## TASK DESCRIPTION
Transcribe the records in their entirety, exactly as given.
========
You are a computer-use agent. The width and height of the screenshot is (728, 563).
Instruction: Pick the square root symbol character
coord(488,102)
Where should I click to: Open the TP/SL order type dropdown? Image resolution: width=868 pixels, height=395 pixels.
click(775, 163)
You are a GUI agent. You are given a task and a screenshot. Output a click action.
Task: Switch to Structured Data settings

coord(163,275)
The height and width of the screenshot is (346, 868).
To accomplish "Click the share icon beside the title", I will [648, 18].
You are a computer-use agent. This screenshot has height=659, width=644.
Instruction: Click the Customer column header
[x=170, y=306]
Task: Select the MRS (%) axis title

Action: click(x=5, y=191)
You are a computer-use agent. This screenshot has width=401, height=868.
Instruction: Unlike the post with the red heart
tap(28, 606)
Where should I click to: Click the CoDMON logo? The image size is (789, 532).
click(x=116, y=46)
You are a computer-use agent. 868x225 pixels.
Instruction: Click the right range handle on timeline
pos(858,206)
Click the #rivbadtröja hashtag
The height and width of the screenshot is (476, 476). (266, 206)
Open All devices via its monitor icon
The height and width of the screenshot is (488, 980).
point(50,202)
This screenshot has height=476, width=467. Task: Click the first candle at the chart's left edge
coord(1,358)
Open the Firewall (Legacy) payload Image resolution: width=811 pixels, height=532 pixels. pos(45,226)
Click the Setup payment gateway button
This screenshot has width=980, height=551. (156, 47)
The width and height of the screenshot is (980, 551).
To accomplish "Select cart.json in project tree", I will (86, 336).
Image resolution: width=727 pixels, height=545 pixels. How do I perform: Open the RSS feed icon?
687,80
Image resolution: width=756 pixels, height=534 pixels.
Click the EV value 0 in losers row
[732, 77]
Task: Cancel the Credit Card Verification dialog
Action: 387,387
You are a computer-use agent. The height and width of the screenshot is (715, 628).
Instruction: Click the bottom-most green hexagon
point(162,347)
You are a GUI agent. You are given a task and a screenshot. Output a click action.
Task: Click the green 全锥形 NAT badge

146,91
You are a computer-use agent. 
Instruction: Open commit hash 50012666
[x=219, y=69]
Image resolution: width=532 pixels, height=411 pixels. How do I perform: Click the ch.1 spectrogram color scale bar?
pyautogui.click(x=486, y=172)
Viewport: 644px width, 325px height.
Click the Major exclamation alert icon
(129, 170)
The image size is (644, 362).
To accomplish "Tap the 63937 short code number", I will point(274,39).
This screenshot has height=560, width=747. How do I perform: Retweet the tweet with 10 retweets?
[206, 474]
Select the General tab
========
## TASK ANSWER
You are a computer-use agent. The width and height of the screenshot is (728, 563).
Instruction: Pick the square root symbol character
coord(488,102)
Where should I click to: Open the TP/SL order type dropdown? Image resolution: width=868 pixels, height=395 pixels.
click(775, 163)
You are a GUI agent. You are given a task and a screenshot. Output a click action.
Task: Switch to Structured Data settings

coord(163,275)
The height and width of the screenshot is (346, 868).
To accomplish "Click the share icon beside the title", I will [648, 18].
You are a computer-use agent. This screenshot has height=659, width=644.
Instruction: Click the Customer column header
[x=170, y=306]
Task: Select the MRS (%) axis title

Action: click(x=5, y=191)
You are a computer-use agent. This screenshot has width=401, height=868.
Instruction: Unlike the post with the red heart
tap(28, 606)
Where should I click to: Click the CoDMON logo? The image size is (789, 532).
click(x=116, y=46)
You are a computer-use agent. 868x225 pixels.
Instruction: Click the right range handle on timeline
pos(858,206)
Click the #rivbadtröja hashtag
The height and width of the screenshot is (476, 476). (266, 206)
Open All devices via its monitor icon
The height and width of the screenshot is (488, 980).
point(50,202)
This screenshot has height=476, width=467. Task: Click the first candle at the chart's left edge
coord(1,358)
Open the Firewall (Legacy) payload Image resolution: width=811 pixels, height=532 pixels. pos(45,226)
Click the Setup payment gateway button
This screenshot has width=980, height=551. (156, 47)
The width and height of the screenshot is (980, 551).
To accomplish "Select cart.json in project tree", I will (86, 336).
Image resolution: width=727 pixels, height=545 pixels. How do I perform: Open the RSS feed icon?
687,80
Image resolution: width=756 pixels, height=534 pixels.
Click the EV value 0 in losers row
[732, 77]
Task: Cancel the Credit Card Verification dialog
Action: 387,387
You are a computer-use agent. The height and width of the screenshot is (715, 628).
Instruction: Click the bottom-most green hexagon
point(162,347)
You are a GUI agent. You are given a task and a screenshot. Output a click action.
Task: Click the green 全锥形 NAT badge

146,91
You are a computer-use agent. 
Instruction: Open commit hash 50012666
[x=219, y=69]
Image resolution: width=532 pixels, height=411 pixels. How do I perform: Click the ch.1 spectrogram color scale bar?
pyautogui.click(x=486, y=172)
Viewport: 644px width, 325px height.
Click the Major exclamation alert icon
(129, 170)
The image size is (644, 362).
To accomplish "Tap the 63937 short code number", I will point(274,39).
This screenshot has height=560, width=747. How do I perform: Retweet the tweet with 10 retweets?
[206, 474]
Select the General tab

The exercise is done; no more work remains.